Прошло два года. Пора идти в армию. Пошёл. Трудно. Трудно было всем новобранцам. Мусе было легко. Он почти всю жизнь прожил в мужском коллективе, где не было маменькиных пирожков и бабушкиных сюсюканий. Порядки в казарме ничем не отличались от правил, по которым он жил в доме старика. Про те же порядки он много знал от Симона. Мусу заметили командиры. Сообразительный малый. Дисциплинирован, знает уставы, тупых вопросов не задаёт, с оружием обращаться умеет, неплохо стреляет, форма всегда в порядке. Идеальный солдат. Его направили в полковую учебку. Парень учился на пулемётчика. Показал неплохие результаты. И потянулись армейские будни. Иногда в выходные к Мусе приезжал Симон. Симон сдал экзамен и уже носил погоны тегмена[168]. Когда срок службы Мусы подходил к концу, Симон, сменивший место службы в полиции на службу в жандармерии, предложил помочь поступить в военное училище. Муса согласился. Командиры дали Мусе хорошие рекомендации, и устча-вуш[169] Шимшек убыл для учёбы в Стамбульское пехотное училище.

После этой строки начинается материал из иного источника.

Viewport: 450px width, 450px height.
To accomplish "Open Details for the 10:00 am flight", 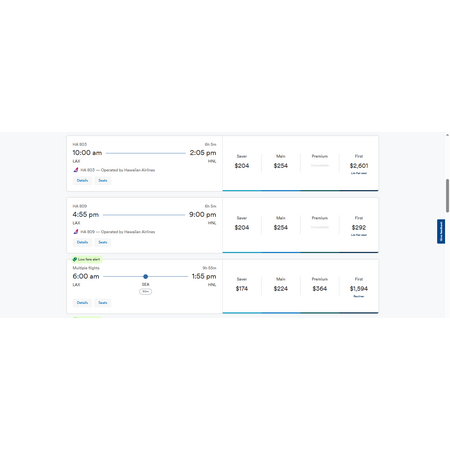I will [x=82, y=181].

Ещё два года. Три раза был в отпуске. Ещё три трупа пополнили личный список уничтоженных врагов. Отличный курсант, хороший товарищ. Вошёл в первую двадцатку при выпуске. Лейтенант. Место службы – Карс.

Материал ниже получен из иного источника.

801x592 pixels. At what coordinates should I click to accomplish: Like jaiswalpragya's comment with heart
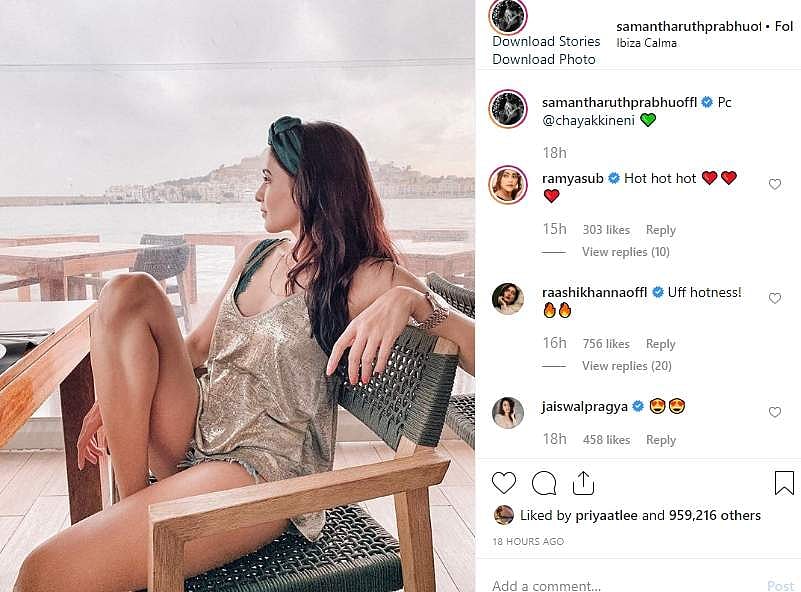point(774,412)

Однажды взвод Мусы получил приказ сопроводить небольшую группу. Группу диверсантов. Солдат использовали как носильщиков. Дошли до границы. Осмотрелись. Вроде бы всё спокойно. Диверсанты забрали у солдат мешки со взрывчаткой и начали пробираться по заросшему колючим кустарником склону горы к никак не обозначенной на местности границе. Границе СССР и Турецкой Республики. Дело сделано, приказ выполнен, можно уходить. Но что-то насторожило Мусу. Взвод уходит на обратный склон горы, а потом ползком возвращается. Лежим – ждём. Всё спокойно. Диверсы уже поднимаются по склону соседней горы. Советской горы. Внезапно там что-то происходит. Диверсанты начинают бегать и падать. Почти сразу оттуда доносятся выстрелы. Засада. Диверсанты бегут назад. Их преследуют советские пограничники. Когда расстояние позволяет, взвод открывает огонь. Пограничники залегли. Диверсанты смогли оторваться. Потери, конечно, у них есть. И звиздюлей кто-то, да получит за хреновую подготовку операции. Но Мусы это не касается. Он, наоборот, звезда. Проявил разумную инициативу. Муса получает погоны старшего лейтенанта и должность заместителя командира разведроты бригады.
Должность позволяет основательно заняться стрелковой подготовкой. Муса стреляет практически из всего стрелкового оружия, что есть в бригаде. Он становится известен среди офицеров как лучший стрелок из пистолета. Снайперская винтовка ему даётся не очень. Он из неё стреляет, но до лучших стрелков ему далеко. Так думают все. И не догадываются, что Муса на стрельбище метит не в десятку, а в восьмёрку или семёрку. Офицеры стреляют по банке, поставленной на пенёк, а Муса целится и попадает по майскому жуку, ползущему по коре этого пенька. Не надо сослуживцам знать, что старший лейтенант Шимшек уверенно может завалить человека с километра. Тем более что в округе начали происходить убийства уважаемых людей. Почти всегда выстрел бывал с запредельных дистанций.
В Европе началась война. Турция пока не воюет. Но на всякий случай потихоньку укрепляет-увеличивает армию. Командир роты получает повышение и убывает к новому месту службу. Муса становится ротным. Через год – он уже капитан. Третий год войны в Европе. У Мусы появляется новый ВРАГ. Президент Республики. Инёню издал указ о военном налоге на богатство[170]. Муса мечтал получить приказ на ликвидацию президента. Но. Партийная дисциплина. Исполняй то, что приказала партия. Служи.
Четвёртый год войны в Европе. Турция объявляет войну Британии. Бригада направлена в Сирию. Англичане отступают. Победный марш. Алеппо, Хама, Хомс. Жестокие бои с французами и евреями за Дамаск и Иерусалим. Треть роты там осталась. Недолгое стояние перед Синаем, и опять погоня за англичанами вдоль моря, где главным противником были не лайми, а обезвоживание. И главная забота командира не пополнение боезапаса, а снабжение водой.